Stephen Urice

Stephen K. Urice (born February 12, 1950), Director of the Project for Cultural Heritage Law & Policy, is an internationally recognized expert in cultural property law and a former trusts and estates practitioner.

An archaeologist and an attorney, Urice is now a tenured member of the law faculty at the University of Miami School of Law. Previously he served as a lecturer at University of Pennsylvania Law School for several years and previously taught at UCLA Law School. In 2003, Urice served as a visiting lecturer of public and international affairs at Princeton’s Woodrow Wilson School, teaching a seminar on the 1954 Hague Convention for the Protection of Cultural Property in the Event of Armed Conflict.

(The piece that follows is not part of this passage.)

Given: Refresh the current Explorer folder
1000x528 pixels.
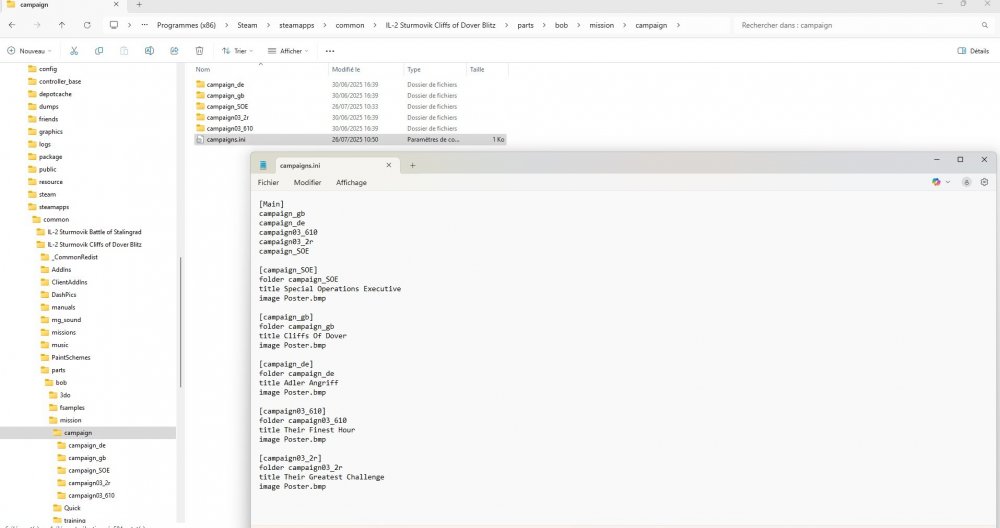Looking at the screenshot, I should (87, 24).

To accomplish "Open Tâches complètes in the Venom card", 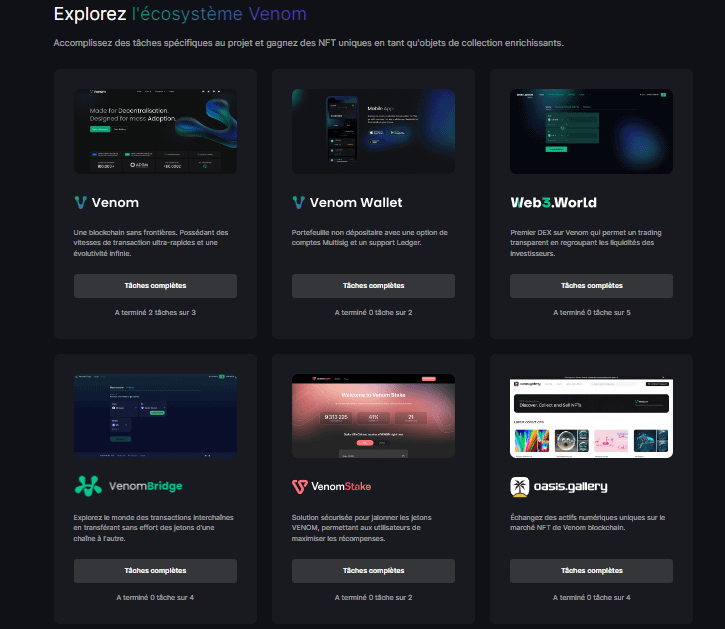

Urice’s doctoral dissertation formed the basis of his book, Qasr Kharana in the Transjordan (1987), which presented the findings of his work as director of a Jordanian-American archaeological expedition at that early Islamic site. On completing his doctorate in 1981, Urice entered Harvard Law School. He graduated with the Class of ’84 and began his legal practice in the Trusts and Estates department of Milbank, Tweed, Hadley & McCloy in New York. Three years later, he moved to Los Angeles where he joined the trusts and estates department at Irell & Manella. Urice left the practice of law in 1991 to serve as acting director of the Frederick R. Weisman Art Foundation in Los Angeles.